Lewis Hamilton rückte heute mit Teilen für die Saison 2013 aus

Formel 1 2012

— 26.10.2012

McLaren: Keine Angst vor Know-how-Transfer zu Mercedes

Lewis Hamilton testete heute Teile für die kommende Saison, doch Sam Michael erklärt, warum er keinen Know-how-Transfer zu Mercedes befürchtet



Es müsste schon ein Wunder geschehen, damit die McLaren-Piloten in den Titelkampf noch einmal eingreifen können. Lewis Hamilton liegt in der WM-Wertung mit 62 Punkten Rückstand auf Leader Sebastian Vettel auf Rang vier, Jenson Button fehlen als Sechster sogar 84 Zähler. Zudem stehen große Veränderungen bevor: Hamilton verlässt mit Saisonende das Team zur Konkurrenz von Mercedes.

Die Truppe aus Woking nutzt die verbleibenden vier Rennwochenenden, um für das kommende Jahr zu testen. "Wir haben einige experimentelle Teile für die Forschung- und Entwicklungsabteilung dabei, die später zum Einsatz kommen", erklärt Sportdirektor Sam Michael.

Testverbot zwingt Teams zu Versuchsfahrten

Der Australier, der im Vorjahr bei Williams als Technikchef abgelöst wurde, beteuert aber, dass die geringen Perspektiven im WM-Kampf nicht der Grund sind, warum man die Freitage vorrangig dazu nutzt, für die Zukunft zu testen: "Selbst wenn wir in der WM führen würden, dann würden wir all diese Tests machen, die wir derzeit durchführen. Wir haben also unsere Herangehensweise nicht geändert. Wir machen immer noch das, was wir geplant hatten. Der Freitag ist heute ein Testtag, da es keine Tests mehr gibt."

Nicht nur aerodynamische Teile, sondern vor allem mechanische Komponenten werden am Freitag ausprobiert. Der Grund: Genau das ist bei den erlaubten Geradeaustests auf einem Flugfeld nicht möglich. "Es gibt diese Geradeaustests, die man als Aerodynamiktest nutzen kann, aber da erhält man kein mechanisches Feedback, weil man nur eine Gerade rauf und runter fährt", bestätigt Michael.

Michael: Rolle des Fahrers überbewertet

Da McLaren schon an Zukunftsprojekten feilt und keine andere Möglichkeit hat, als diese im Freien Training auszuprobieren, liegt der Verdacht nahe, dass der abwandernde Hamilton Know-how zu seinem neuen Arbeitgeber mitnehmen könnte.
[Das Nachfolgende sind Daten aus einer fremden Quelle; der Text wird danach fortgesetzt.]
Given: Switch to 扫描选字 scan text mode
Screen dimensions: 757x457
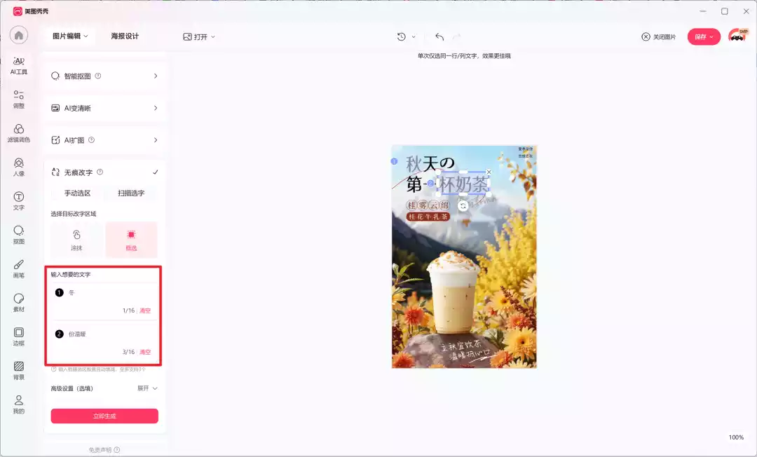Looking at the screenshot, I should pos(131,193).
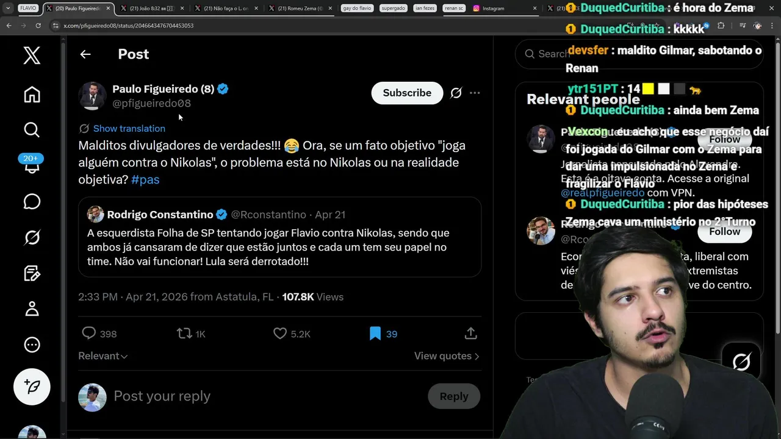Click the Subscribe button
This screenshot has width=781, height=439.
tap(407, 93)
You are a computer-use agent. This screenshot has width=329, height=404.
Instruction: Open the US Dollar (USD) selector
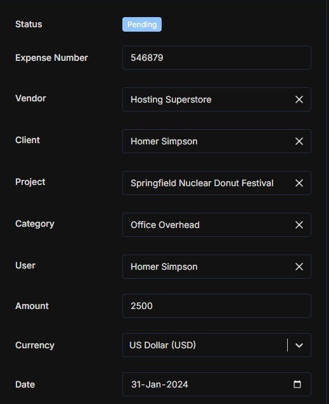tap(217, 345)
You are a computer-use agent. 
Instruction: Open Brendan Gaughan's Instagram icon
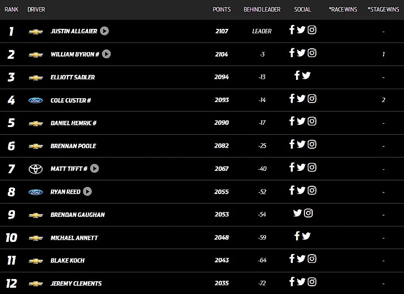click(x=308, y=213)
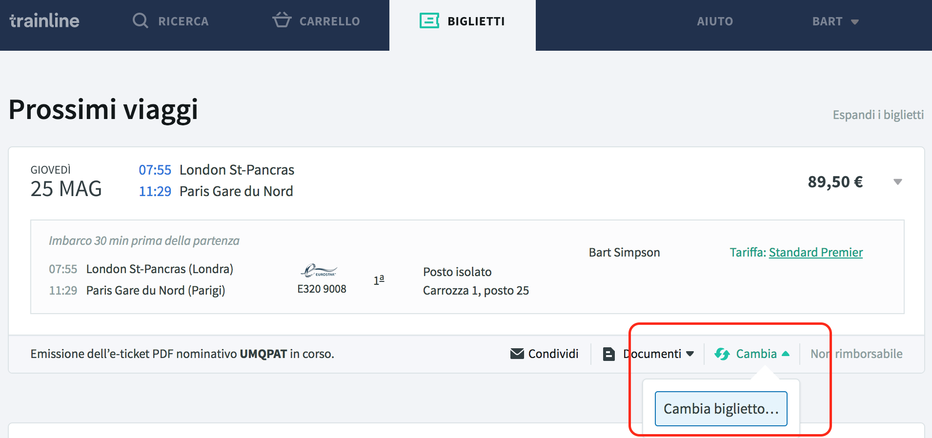
Task: Click the Condividi envelope icon
Action: pyautogui.click(x=517, y=354)
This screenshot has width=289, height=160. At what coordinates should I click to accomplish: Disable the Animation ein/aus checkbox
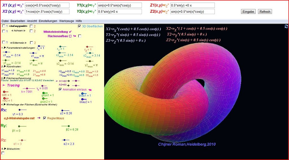[60, 90]
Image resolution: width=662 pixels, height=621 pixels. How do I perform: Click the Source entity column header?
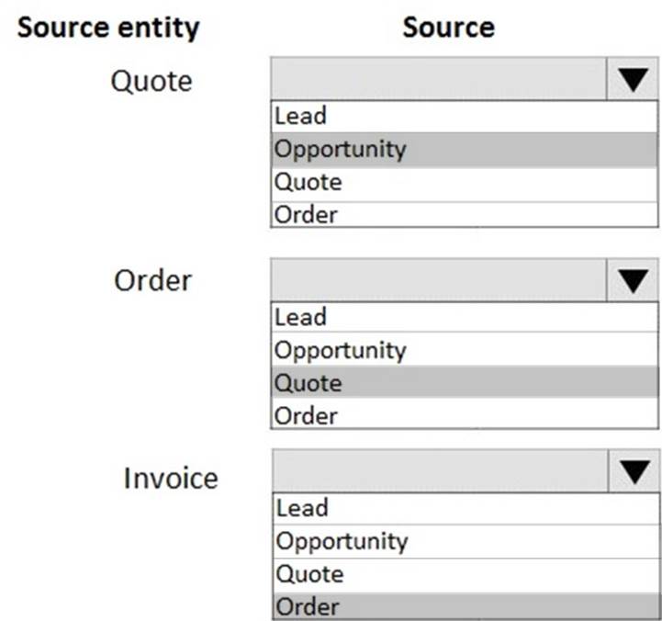[108, 27]
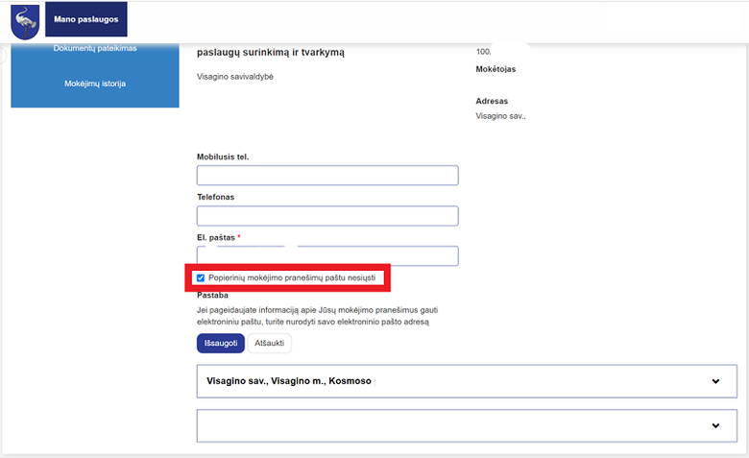Click into the Telefonas input field
This screenshot has height=458, width=749.
(x=327, y=216)
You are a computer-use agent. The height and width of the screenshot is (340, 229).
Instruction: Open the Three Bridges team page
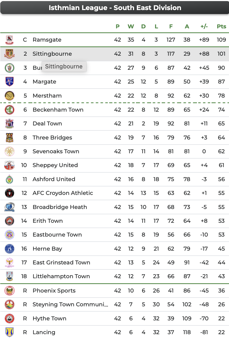click(52, 138)
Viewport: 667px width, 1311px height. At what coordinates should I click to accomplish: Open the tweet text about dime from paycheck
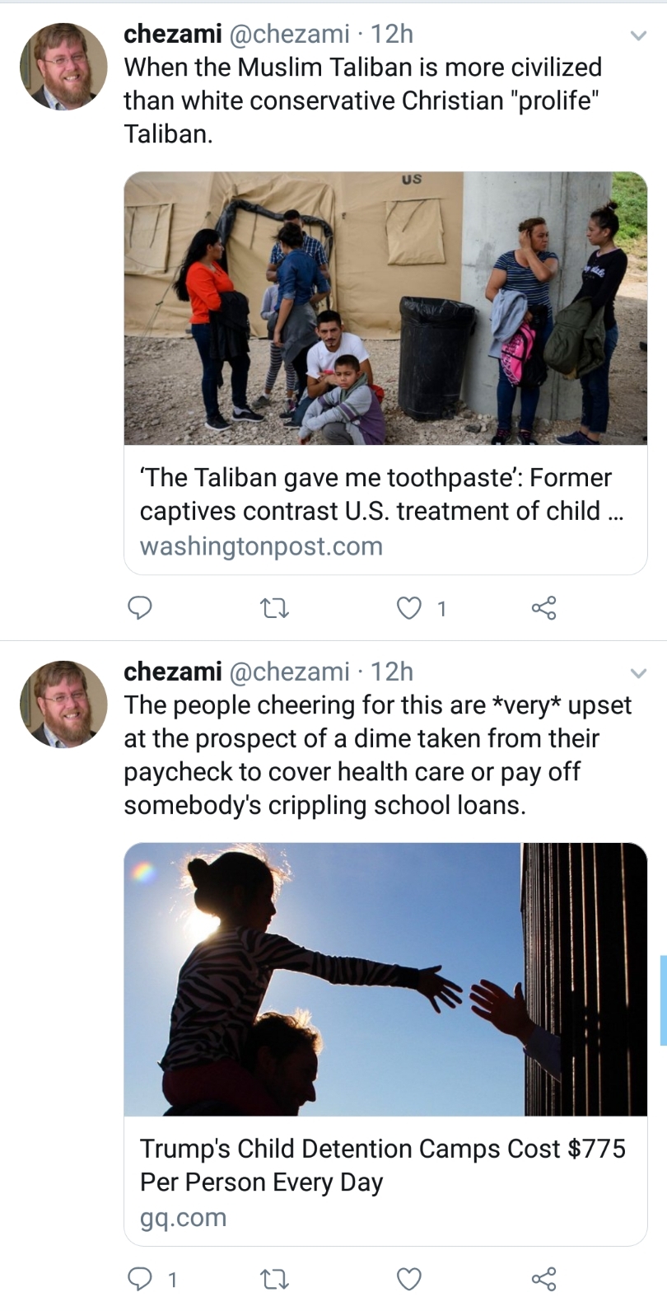click(x=378, y=755)
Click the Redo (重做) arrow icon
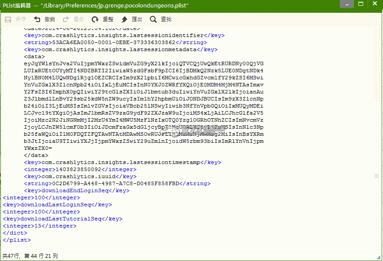Viewport: 383px width, 261px height. click(66, 19)
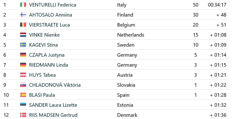Screen dimensions: 232x119
Task: Open CZAPLA Justyna's rider link
Action: (x=47, y=55)
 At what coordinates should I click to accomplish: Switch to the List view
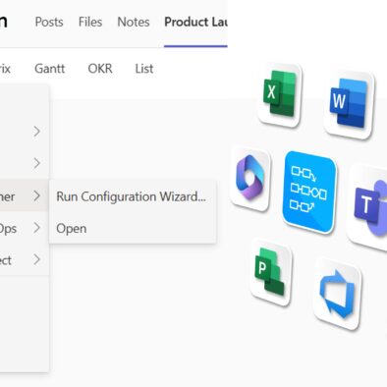click(144, 69)
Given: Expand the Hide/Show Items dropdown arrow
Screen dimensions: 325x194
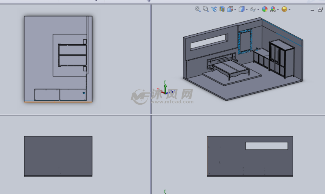Looking at the screenshot, I should point(258,10).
Doch Michael verweist diesen Gedanken ins Reich der Mythen.

"Viele dieser Details betreffen die Fahrer nicht, das sind Ingenieursaufgaben", behauptet er, dass der Fahrer in den Prozess der Entwicklung nur bedingt eingebunden ist. "Der einzige Zeitpunkt, wo der Fahrer wirklich beteiligt ist, ist, wenn man sich um die Einstellungen und alles, was das Fahrverhalten des Autos beeinflusst, kümmert. Selbst, wenn der Fahrer herausfindet, ob etwas besser oder schlechter ist, dann erfährt er keine Details, um welche Teile es sich konkret dreht. Das spielt also keine Rolle."

McLaren lässt auch Hamilton 2013er-Teile testen

Michael gibt ein Beispiel: "Wenn wir einen neuen Frontflügel testen, dann würde der Fahrer wissen, dass es sich um einen neuen Frontflügel handelt. Er würde aber nicht wissen, dass sich hier der Radius verändert hat und da die Endplatte. Diese Details erfährt er nicht."

Tatsächlich scheint man vor einem Know-how-Transfer nach Brackley in Woking keine Angst zu haben, schließlich wurde heute im Freien Training Hamilton mit den Experimentalteilen für die kommende Saison ausgestattet. "Das ist bei uns immer abwechselnd", erklärt Michael die Herangehensweise von McLaren. "Heute war Lewis an der Reihe."